# Looking for crochet baby afghan "Now I lay me down to sleep"



## Duanmarie

I saw a picture of this baby afghan and would like to make it for a friend and cannot find it anywhere. If someone could please help me I would really appreciate it. Thank you so much.


----------



## vchavez

Beautiful, hope you find the pattern


----------



## craft crazy

You could probably come close to the original by charting to graph paper


----------



## Kaiess

I'm sure I have this somewhere but I can't find where I've filed it.
I'll keep looking.


----------



## vchavez

I think I might have seen it in a Crochet World magazine


----------



## Kaiess

I found this online. Don't know if it helps.

"this was in a jan/feb 1991 crochet world magazine"


----------



## Duanmarie

Thanks everyone. I just found out it is in the Crochet World Jan/Feb issue 1991 page 40. Just not sure how to get it.


----------



## jvallas

Crochet world Jan/Feb 1991 on eBay for only 1 day, 21 hours: http://www.ebay.com/itm/Hooked-on-Crochet-Jan-Feb-1991-see-table-of-contents-photo-for-details-/371013736011

$1.50US + $3.82 shipping


----------



## Duanmarie

Thank you but that is not the right one. It is not Crochet World.

- _TASKS TO PERFORM_
1 – Please repeat the passage of the crochet afghan thread from "You could probably" up to and including "I'll keep looking.".
2 – Reproduce the lines of the records from the line with "1746x1128 pixels. Task: Expand" up to and including the line with "click(761, 348)".

- _RECORDS_

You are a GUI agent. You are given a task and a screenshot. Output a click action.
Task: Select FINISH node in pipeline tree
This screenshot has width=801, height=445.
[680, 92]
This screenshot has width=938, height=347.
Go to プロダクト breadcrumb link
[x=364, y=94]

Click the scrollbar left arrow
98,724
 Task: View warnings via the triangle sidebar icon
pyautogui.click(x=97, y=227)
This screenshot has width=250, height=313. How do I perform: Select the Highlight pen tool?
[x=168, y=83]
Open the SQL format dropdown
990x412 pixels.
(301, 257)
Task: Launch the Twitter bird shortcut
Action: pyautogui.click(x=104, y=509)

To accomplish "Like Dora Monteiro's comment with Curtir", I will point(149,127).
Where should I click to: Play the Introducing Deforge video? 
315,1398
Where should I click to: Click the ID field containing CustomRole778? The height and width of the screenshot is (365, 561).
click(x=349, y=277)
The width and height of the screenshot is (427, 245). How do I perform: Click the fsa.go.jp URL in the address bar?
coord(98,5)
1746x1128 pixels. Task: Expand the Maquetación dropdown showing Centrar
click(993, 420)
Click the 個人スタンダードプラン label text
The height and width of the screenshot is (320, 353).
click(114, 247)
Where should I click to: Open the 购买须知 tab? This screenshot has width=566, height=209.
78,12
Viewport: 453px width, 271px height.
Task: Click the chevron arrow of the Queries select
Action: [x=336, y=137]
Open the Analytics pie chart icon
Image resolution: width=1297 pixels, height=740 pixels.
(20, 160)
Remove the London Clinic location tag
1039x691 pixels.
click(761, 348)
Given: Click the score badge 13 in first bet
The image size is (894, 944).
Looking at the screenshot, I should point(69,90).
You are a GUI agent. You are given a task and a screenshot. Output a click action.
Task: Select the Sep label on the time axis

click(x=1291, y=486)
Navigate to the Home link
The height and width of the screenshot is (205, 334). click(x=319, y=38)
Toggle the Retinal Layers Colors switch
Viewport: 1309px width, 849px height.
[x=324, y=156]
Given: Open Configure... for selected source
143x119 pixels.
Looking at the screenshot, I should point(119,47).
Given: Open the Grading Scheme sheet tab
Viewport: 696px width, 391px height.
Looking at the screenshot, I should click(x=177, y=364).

- _ANSWERS TO EACH TASK_
1 –
You could probably come close to the original by charting to graph paper


----------



## Kaiess

I'm sure I have this somewhere but I can't find where I've filed it.
I'll keep looking.

2 –
1746x1128 pixels. Task: Expand the Maquetación dropdown showing Centrar
click(993, 420)
Click the 個人スタンダードプラン label text
The height and width of the screenshot is (320, 353).
click(114, 247)
Where should I click to: Open the 购买须知 tab? This screenshot has width=566, height=209.
78,12
Viewport: 453px width, 271px height.
Task: Click the chevron arrow of the Queries select
Action: [x=336, y=137]
Open the Analytics pie chart icon
Image resolution: width=1297 pixels, height=740 pixels.
(20, 160)
Remove the London Clinic location tag
1039x691 pixels.
click(761, 348)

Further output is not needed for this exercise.